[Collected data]
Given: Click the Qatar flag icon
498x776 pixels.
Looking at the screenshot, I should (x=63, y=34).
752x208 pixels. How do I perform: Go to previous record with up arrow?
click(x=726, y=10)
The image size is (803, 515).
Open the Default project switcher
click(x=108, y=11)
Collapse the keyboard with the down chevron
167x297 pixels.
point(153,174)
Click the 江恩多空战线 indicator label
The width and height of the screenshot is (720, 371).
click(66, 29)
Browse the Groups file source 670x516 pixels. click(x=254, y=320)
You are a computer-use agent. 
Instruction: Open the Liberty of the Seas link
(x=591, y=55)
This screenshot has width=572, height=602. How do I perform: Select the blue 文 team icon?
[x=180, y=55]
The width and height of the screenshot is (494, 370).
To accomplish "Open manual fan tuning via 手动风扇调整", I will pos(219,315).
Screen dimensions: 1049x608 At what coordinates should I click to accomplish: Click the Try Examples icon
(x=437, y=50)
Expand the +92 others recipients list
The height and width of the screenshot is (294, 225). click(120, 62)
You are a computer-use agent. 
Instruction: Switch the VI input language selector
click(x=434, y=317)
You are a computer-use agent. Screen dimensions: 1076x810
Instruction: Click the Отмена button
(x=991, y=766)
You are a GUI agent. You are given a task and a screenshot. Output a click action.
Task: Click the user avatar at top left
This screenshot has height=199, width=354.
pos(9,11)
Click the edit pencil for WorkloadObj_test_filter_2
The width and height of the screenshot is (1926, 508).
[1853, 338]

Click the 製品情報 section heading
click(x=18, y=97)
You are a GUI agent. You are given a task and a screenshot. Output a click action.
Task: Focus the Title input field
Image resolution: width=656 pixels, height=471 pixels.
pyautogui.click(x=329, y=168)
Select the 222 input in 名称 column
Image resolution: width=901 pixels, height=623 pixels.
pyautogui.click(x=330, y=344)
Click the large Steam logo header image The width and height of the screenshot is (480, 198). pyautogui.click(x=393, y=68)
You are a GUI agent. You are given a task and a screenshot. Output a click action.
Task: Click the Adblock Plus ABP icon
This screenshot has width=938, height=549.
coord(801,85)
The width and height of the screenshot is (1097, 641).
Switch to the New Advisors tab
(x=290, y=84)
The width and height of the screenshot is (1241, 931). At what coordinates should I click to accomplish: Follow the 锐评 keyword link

◆ **WHAT YOU WILL DO**
Copy out only the lines of the records above from the one with "The width and height of the screenshot is (494, 370)." through the one with "You are a computer-use agent. Screen", exactly as they stand, both included.

◆ **SOLUTION TO THE PROBLEM**
The width and height of the screenshot is (494, 370).
To accomplish "Open manual fan tuning via 手动风扇调整", I will pos(219,315).
Screen dimensions: 1049x608 At what coordinates should I click to accomplish: Click the Try Examples icon
(x=437, y=50)
Expand the +92 others recipients list
The height and width of the screenshot is (294, 225). click(120, 62)
You are a computer-use agent. 
Instruction: Switch the VI input language selector
click(x=434, y=317)
You are a computer-use agent. Screen dimensions: 1076x810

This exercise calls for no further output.